§ **Parts of the exercise**:
A: In the current-error derivation, what is computed first to solve optimization problem (2) analytically?
B: Pick up the current-error derivation after its last equation and carry it forward.

§ **Selection**:
++++++++++

With the current error $e\left(t\right)$ defined as:

$$e\left(t\right)=\{\begin{array}{ll}{e}_{+}\left(t\right)=i_{rk}-\left(i_k+m_{+}t\right)\hfill & \mathrm{if}0\le t<t_1\hfill \\ e_{-}\left(t\right)=i_{rk}-\left(i_{t_1}+m_{-}\left(t-t_1\right)\right)\hfill & \mathrm{if}{t}_1\le t\le T_{sw}\hfill \end{array}$$

(3)

$i_{t_1}$ is the current at the switching point given by:

$$i_{t_1}=i_k+m_{+}{t}_1$$

(4)

The optimization problem (2) can be solved analytically by first computing the one-cycle integral error as:

$${{\displaystyle \int }}_0^{T_{sw}}e\left(t\right)dt={{\displaystyle \int }}_0^{t_1}{e}_{+}\left(t\right)dt+{{\displaystyle \int }}_{t_1}^{T_{sw}}{e}_{-}\left(t\right)dt$$

(5)

++++++++++

§ **Information supplied**:

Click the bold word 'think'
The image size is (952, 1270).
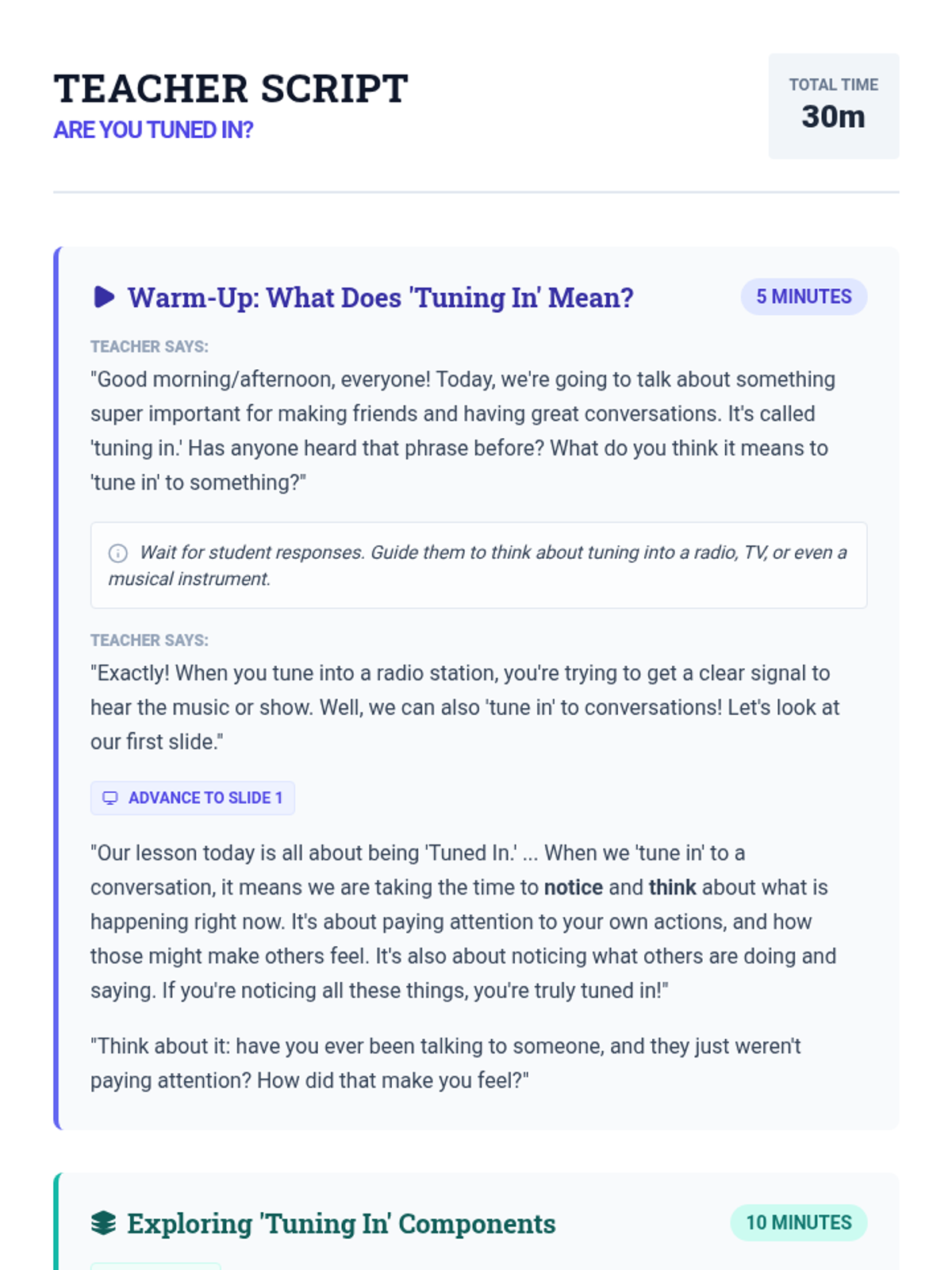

++++++++++

§ **Responses**:
A: The one-cycle integral error.

B:
The integral of the error when the switch is ON is:

$${{\displaystyle \int }}_0^{t_1}{e}_{+}\left(t\right)dt={{\displaystyle \int }}_0^{t_1}\underset{e_k}{\underbrace{\left(i_{rk}-i_k\right)}}-m_{+}tdt=\left(e_k-\frac{m_{+}}{2}{t}_1\right)t_1$$

(6)

The integral of the error when the switch is OFF is:

$$\begin{array}{cc}& {{\displaystyle \int }}_{t_1}^{T_{sw}}{e}_{-}\left(t\right)dt={{\displaystyle \int }}_{t_1}^{T_{sw}}{i}_{rk}-i_{t1}-m_{-}\left(t-t_1\right)dt \\ =& e_k\left(T_{sw}-t_1\right)-m_{+}{t}_1\left(T_{sw}-t_1\right)-\frac{m_{-}}{2}{\left(T_{sw}-t_1\right)}^2\end{array}$$

(7)

Finally, adding both integrals yields the following expression:

$${{\displaystyle \int }}_0^{T_{sw}}e\left(t\right)dt=\left(\frac{m_{+}-m_{-}}{2}\right)t_1{}^2+\left(m_{-}-m_{+}\right)t_1{T}_{sw}+\left(e_k-\frac{m_{-}}{2}{T}_{sw}\right)T_{sw}$$

(8)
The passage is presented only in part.